Naz, bir ürünü bile almak için saatlerce vakit harcayan evin hanımı, Yağız ise o an eşine sonsuz sabır gösterip şu ayağı sürekli sağa çeken alışveriş arabasını itekleyen evin erkeğiydi.  Ne kadar bu hâllerine gülse de böyle giderse bu arkadaşlık işinden sıkılıp sözleriyle sataşmaya başlayacaktı. Aslında şu an kendisini tutmakta oldukça zorlanıyordu. Ama söz verdiği gibi biraz olsun deneyeceklerdi. Ama kadının bunu bozması hâlinde o devam ettirmek için kesinlikle uğraşmayacaktı. Gerçi şu anki hâlleri içten içe hoşuna gitmiyor da değildi. Böyle giderse bu nazlı öğretmen evli çift olayına da çabuk alışırdı. Ama asıl durum biraz dehşet vericiydi; çünkü genç adam gerçekten de içinde bulundukları durumdan feci hâlde zevk almaya ve onu alıştırmayı planlarken bu duruma kendi kapılmaya başlamıştı. Madem kendisi bu kadar kapılıyorsa, onu da kendi akışında sürükleyebilirdi.

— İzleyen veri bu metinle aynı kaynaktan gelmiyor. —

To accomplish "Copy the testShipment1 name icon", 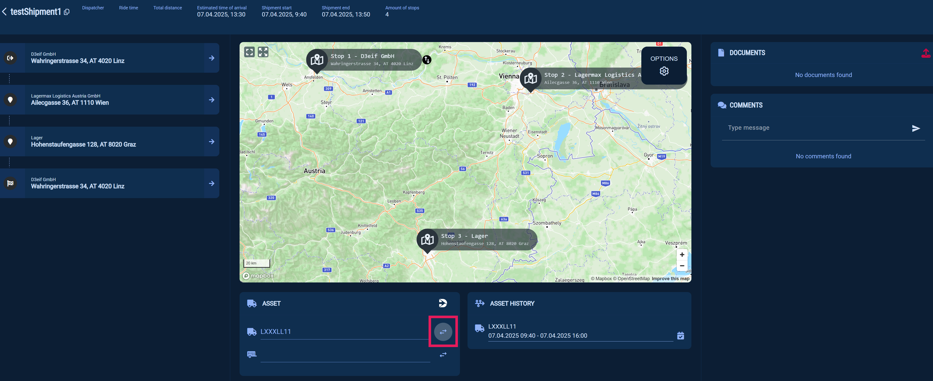I will [67, 12].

 Naz elindeki temizlik malzemesine bakıp, arabaya doğru döndüğünde ilk fark ettiği şey iki kızın Yağız’ı süzüyor olduğuydu. Yağız’a bakıp, kendi aralarında konuşuyor hatta üstüne üstlük kaçamak bakışlarındaki beğeniyle alenen Yağız’ı kesmek suretiyle ufak parçalara ayırıyorlardı. Bir an için gözleri kısılan Naz, kızları bakışlarıyla ablukaya aldı. Kızların gözlerindeki flörtöz parıltı Naz’ın gözlerini kamaştırmıştı. Sanki gerçekten gözleri kamaşmış gibi bakışlarını biraz daha kıstı. Bunların reyondaki ürünlerle falan ilgilendikleri yoktu. Ayrıca bu kızlar… Evet evet bu kızlar peçeteleri aldıkları reyonda da oradalardı. Şampuan alırlarken de öyle. Kızları uyumsuz kıyafet zevklerinden tanımıştı. Hadi ama! Bu kızlar gerçekten de yanındaki bu adamı ke-si-yor-lar-dı!! Onun yanındaki adamı hem de! Bu yüzden  Yağız’ın, aklındaki düşüncelerin sebep olduğu hülyalı bakışlarla kendisini izlediğini bile fark etmedi.

 Kızların bakışları, onu hiç ummayacağı kadar rahatsız etmişti. Bakışlarını, masum bir şekilde alışveriş arabasının yanında, gülümser bir yüzle kendisini seyreden adama çevirdi. Adam kızları fark etmemiş olacak ki hâlâ kendisine bakıyordu. O  kızların bakışlarından son derece rahatsız olmuş ve neden olduğunu anlamadığı bir şekilde kıvranırken, bu adam her şeyden habersiz yüzündeki çapkın ama bir o kadar da masum bir tebessümle kendisini seyretmeye devam ediyordu. Hem bu kadar tehlikeli derecede yakışıklı hem de bu kadar masum görünebilmeyi nasıl beceriyordu acaba?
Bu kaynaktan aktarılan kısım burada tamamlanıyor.